Rows from a screen grounding dataset:
◇ ◇ ◇ ◇ ◇ ◇ ◇

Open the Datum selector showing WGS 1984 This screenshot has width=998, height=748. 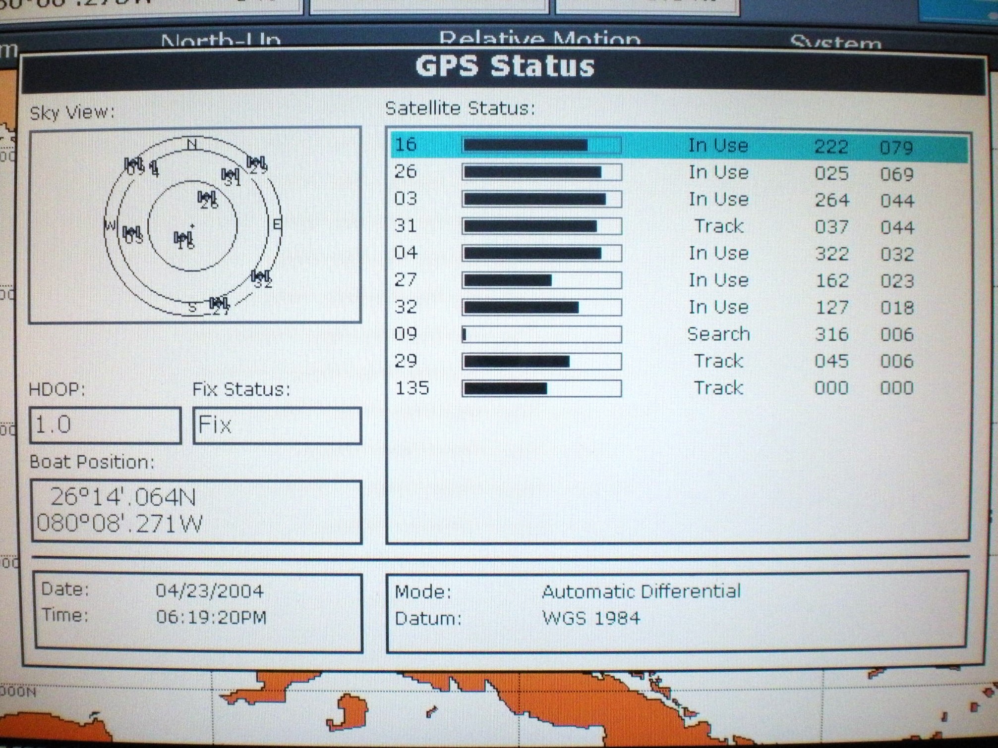[591, 618]
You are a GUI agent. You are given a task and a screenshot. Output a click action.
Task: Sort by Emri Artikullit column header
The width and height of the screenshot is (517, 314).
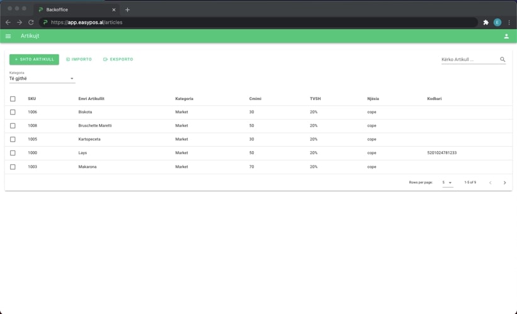(91, 99)
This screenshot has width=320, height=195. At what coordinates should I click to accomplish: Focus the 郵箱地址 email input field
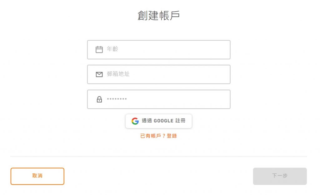pos(159,74)
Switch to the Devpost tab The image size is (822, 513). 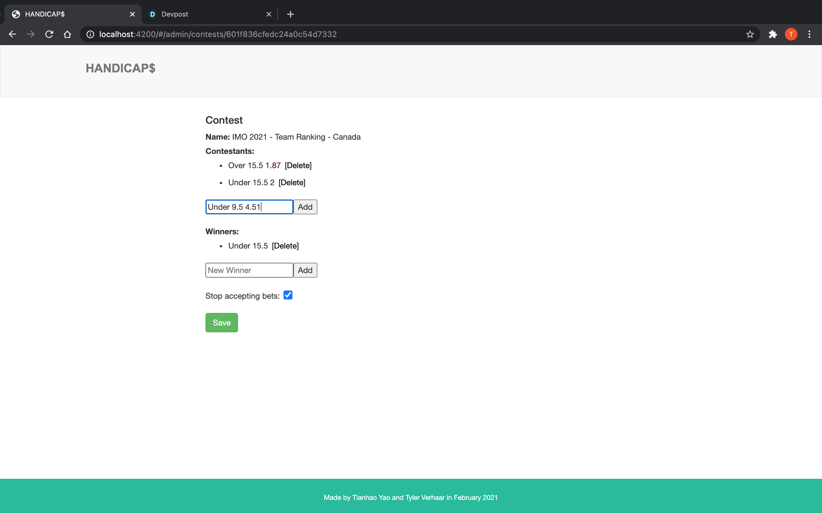(204, 14)
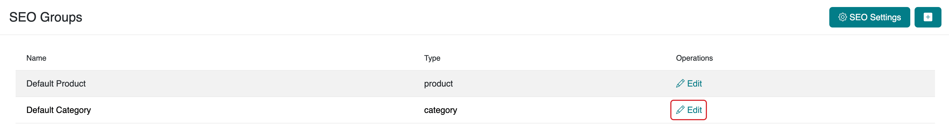
Task: Click the Operations column header
Action: coord(694,58)
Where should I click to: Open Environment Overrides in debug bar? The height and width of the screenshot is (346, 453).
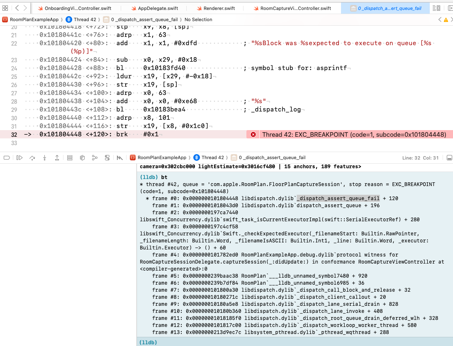(x=107, y=158)
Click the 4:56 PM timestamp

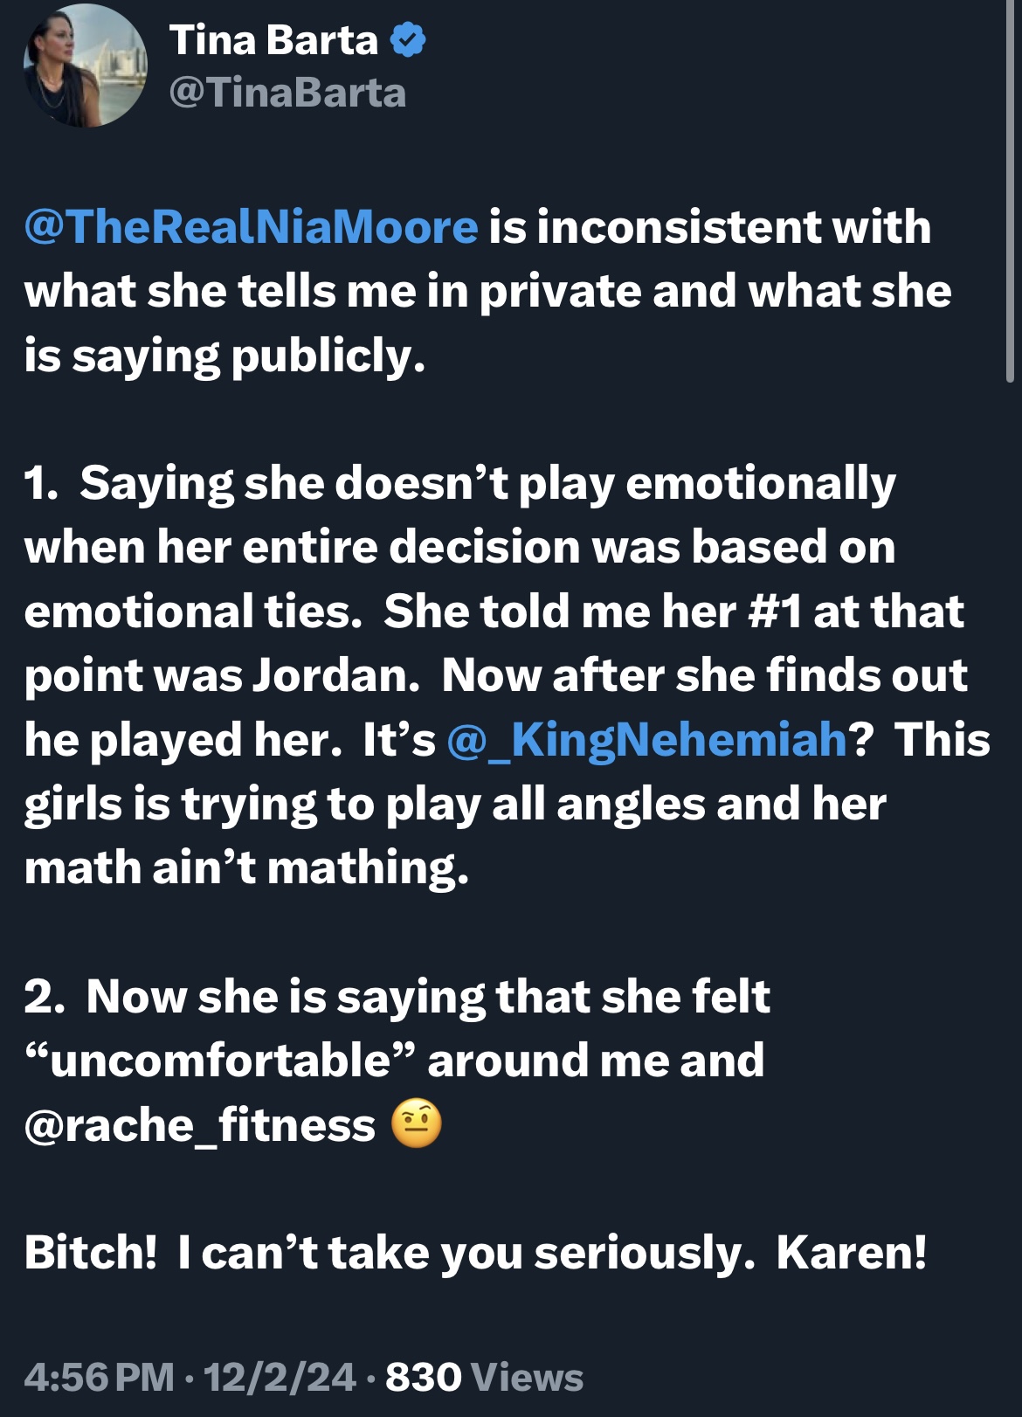(x=100, y=1377)
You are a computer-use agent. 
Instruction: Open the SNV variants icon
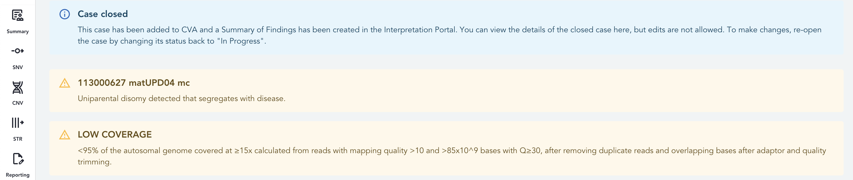[x=18, y=51]
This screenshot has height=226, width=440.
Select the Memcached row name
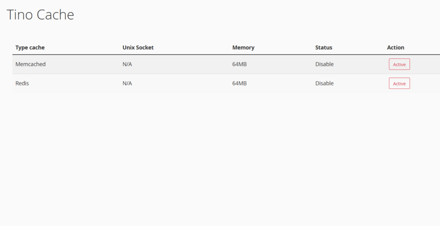coord(31,64)
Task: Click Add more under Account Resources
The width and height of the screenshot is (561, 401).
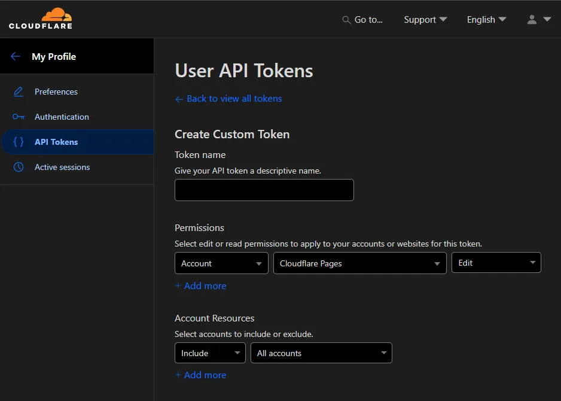Action: pyautogui.click(x=201, y=375)

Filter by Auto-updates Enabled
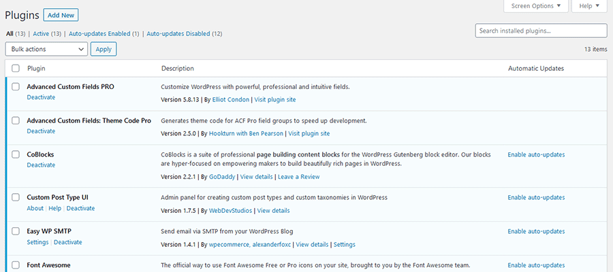[x=104, y=33]
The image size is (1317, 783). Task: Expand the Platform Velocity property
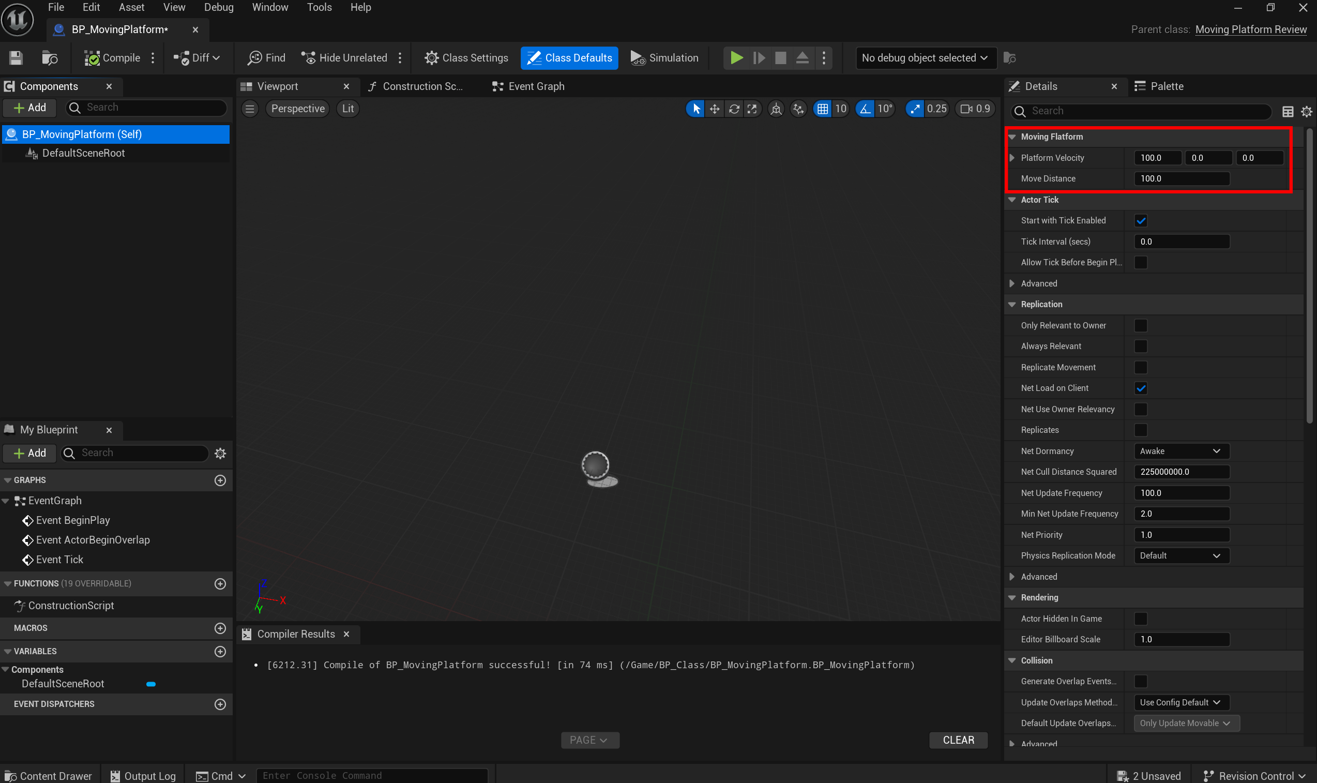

◇ ◇ ◇ ◇ ◇ ◇ ◇

GOAL:
Could you give the items again from the line with "Task: Click Add more under Account Resources" through the end of the items, swapping "Task" for "Instruction" and leaving out the pictures?

SOLUTION TO THIS TASK:
Instruction: Click Add more under Account Resources
The width and height of the screenshot is (561, 401).
Action: pyautogui.click(x=201, y=375)

Filter by Auto-updates Enabled
[x=104, y=33]
The image size is (1317, 783). Instruction: Expand the Platform Velocity property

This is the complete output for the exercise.